What American accent do you have? Your Result: The Midland
"You have a Midland accent" is just another way of saying "you don't have an accent." You probably are from the Midland (Pennsylvania, southern Ohio, southern Indiana, southern Illinois, and Missouri) but then for all we know you could be from Florida or Charleston or one of those big southern cities like Atlanta or Dallas. You have a good voice for TV and radio. | |
The West | |
Boston | |
North Central | |
The South | |
Philadelphia | |
The Inland North | |
The Northeast | |
What American accent do you have? Take More Quizzes |
The coat of many colors: Which Bible hero are you?

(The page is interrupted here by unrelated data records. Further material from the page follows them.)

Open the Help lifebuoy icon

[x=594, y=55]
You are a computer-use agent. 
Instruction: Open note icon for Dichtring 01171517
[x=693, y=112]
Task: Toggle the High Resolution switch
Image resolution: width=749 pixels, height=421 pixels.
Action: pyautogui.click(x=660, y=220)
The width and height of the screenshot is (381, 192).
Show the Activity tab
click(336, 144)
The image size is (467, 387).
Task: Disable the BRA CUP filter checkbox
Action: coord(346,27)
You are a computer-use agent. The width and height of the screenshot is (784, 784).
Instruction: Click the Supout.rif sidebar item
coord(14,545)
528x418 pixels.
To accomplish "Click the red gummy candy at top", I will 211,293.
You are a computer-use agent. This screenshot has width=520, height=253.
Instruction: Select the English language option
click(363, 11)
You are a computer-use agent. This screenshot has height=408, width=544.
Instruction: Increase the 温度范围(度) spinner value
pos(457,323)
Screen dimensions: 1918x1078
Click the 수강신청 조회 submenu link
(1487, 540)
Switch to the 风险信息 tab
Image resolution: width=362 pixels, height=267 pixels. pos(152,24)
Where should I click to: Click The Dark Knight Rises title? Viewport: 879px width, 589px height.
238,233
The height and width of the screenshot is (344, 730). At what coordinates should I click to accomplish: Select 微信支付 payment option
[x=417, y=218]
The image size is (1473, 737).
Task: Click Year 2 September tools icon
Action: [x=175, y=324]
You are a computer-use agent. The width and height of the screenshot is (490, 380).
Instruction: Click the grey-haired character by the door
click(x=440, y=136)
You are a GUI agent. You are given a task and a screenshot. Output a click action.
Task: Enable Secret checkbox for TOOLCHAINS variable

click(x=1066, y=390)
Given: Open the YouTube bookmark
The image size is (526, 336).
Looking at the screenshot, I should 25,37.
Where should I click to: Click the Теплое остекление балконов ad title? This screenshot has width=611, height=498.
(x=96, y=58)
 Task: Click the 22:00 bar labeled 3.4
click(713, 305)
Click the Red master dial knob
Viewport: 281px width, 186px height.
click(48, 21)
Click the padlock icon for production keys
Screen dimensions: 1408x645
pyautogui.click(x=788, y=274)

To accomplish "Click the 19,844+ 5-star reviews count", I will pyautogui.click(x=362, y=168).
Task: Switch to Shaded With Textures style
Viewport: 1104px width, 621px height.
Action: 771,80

"Joseph! [Jacob's son]: Self-assured and proud of it, you're leadership material through and through. Hey, can you help it if other people think you know it all? You do!"
Take the test yourself.
First time this has ever happened. Thanks for stopping by.
Folks, especially those in the blogosphere, have long criticized, and deservedly so, the Oregonian for its truly dreadful website. And when it comes to the Daily O's blogs, the absence of comments has long been a sore spot. Apparently, that's about to change. Chris Snethen, the proprietor of Couv Operator, announces the advent of comments to the Daily O blogs. [We weren't able to actuate the feature, however; maybe it's just us.]
Welcome aboard, Chris. Any moment now, you too will be enjoying the commentary of the area's many political cranks, online poker websites and the many minions worried about the state of your manhood. God bless the Internet.
The unthinkable has occurred over at Jack Bog's Blog. Hackers apparently found their way into the server where his site [and others] reside, not only taking the site offline for several hours, but horror of horrors, erasing four years of his archived commentary. You don't have to know much about blogging to realize how much that sucks.
Jack vows to soldier on. He'd been looking forward to his 1 millionth hit until this calamity occurred. If there's any solace to be found in such a catastrophe, it might be that it occurred on the slowest news week of the year -- but that is very small comfort, to be sure.
Here's hoping your site is back up and running soon, Jack. The thought of city hall operating a moment without you gives us the jitters.
Update: As of roughly 6 o'clock this evening, Jack is back up and running. And looking good, too. Welcome back, Jack.